**DOCUMENT SEGMENT:**
December 17, 2015

An Hour of Code, Minecraft Edition

Written by Robert Pantall

Recently, I had one of those rare moments when my son, a 3rd grader, seemed to understand at least part of what I do for work.

He was excited to tell me about the Code Studio site (studio.code.org) that they used during computer lab at school. The site introduces students to coding concepts in a fun and engaging way. Of course, it helps to sweeten the deal with games related to Star Wars, Minecraft and Frozen.

We chose Minecraft and started working through activities together. The left side of the screen is a game board that shows the field of play, which is your character in a field surrounded by trees and other objects. The right side allows you to drag and drop colorful coding structures and operations related to the game (e.g. place block, destroy block, move forward) in a specific order. When you’re satisfied that you’ve built the program to complete the objective, you press the “Run” button and watch your character move through your instructions.

Anyone familiar with automated testing tools can relate to the joyful anticipation of seeing if your creation does the thing that it’s supposed to do (ok, maybe joy is a strong word, but it’s kind of fun). In our case, we anxiously watched as Steve, our Minecraft Hero, moved through our steps, avoiding lava and creepers along the way. If we failed and ended up taking a lava bath, we tried again. If we succeeded, the site would move us to the next objective, but also inform us that it’s possible to do it in fewer steps/lines of code (never good enough, huh?!).

**WHAT YOU WILL DO:** Copy the Hour of Code post from "December 17, 2015" to "do for work.", substituting "4th grader" for "3rd grader".

**DATA SEGMENT:**
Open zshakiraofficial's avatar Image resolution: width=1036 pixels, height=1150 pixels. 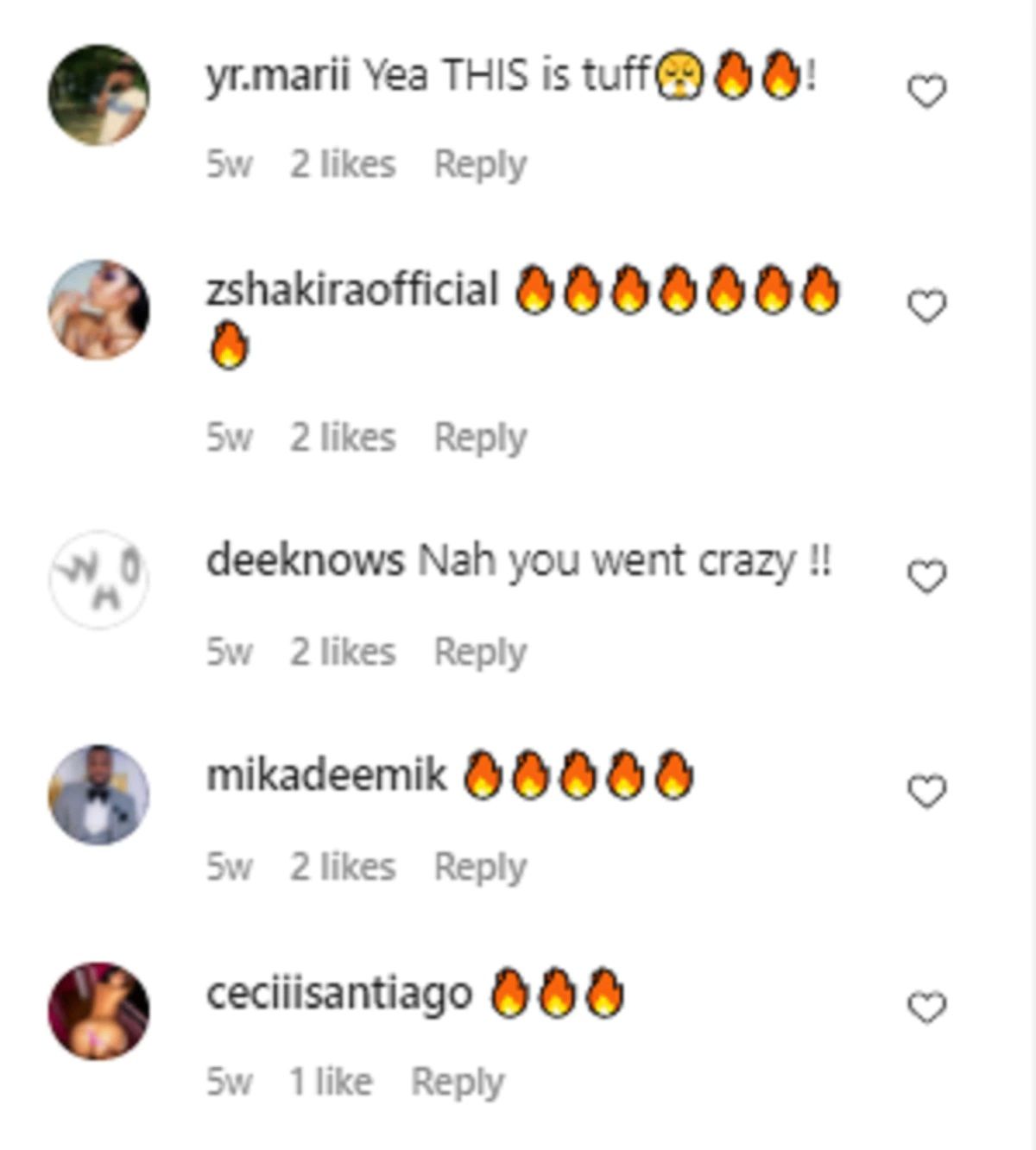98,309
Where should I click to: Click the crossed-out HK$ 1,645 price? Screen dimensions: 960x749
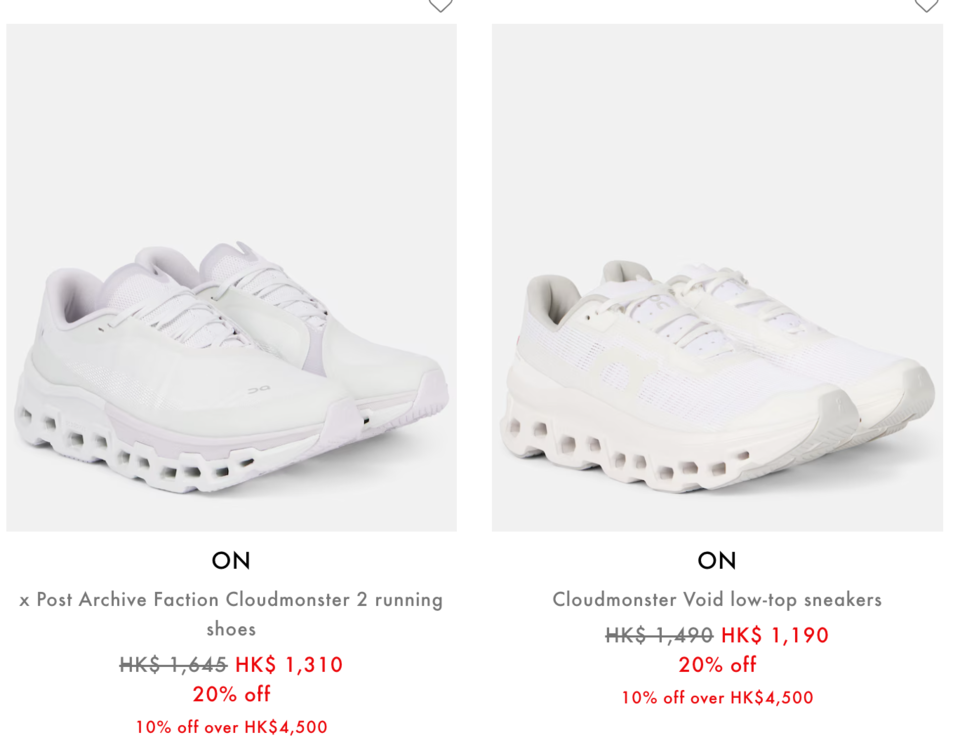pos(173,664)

**OUTPUT OF THE TASK:**
December 17, 2015

An Hour of Code, Minecraft Edition

Written by Robert Pantall

Recently, I had one of those rare moments when my son, a 4th grader, seemed to understand at least part of what I do for work.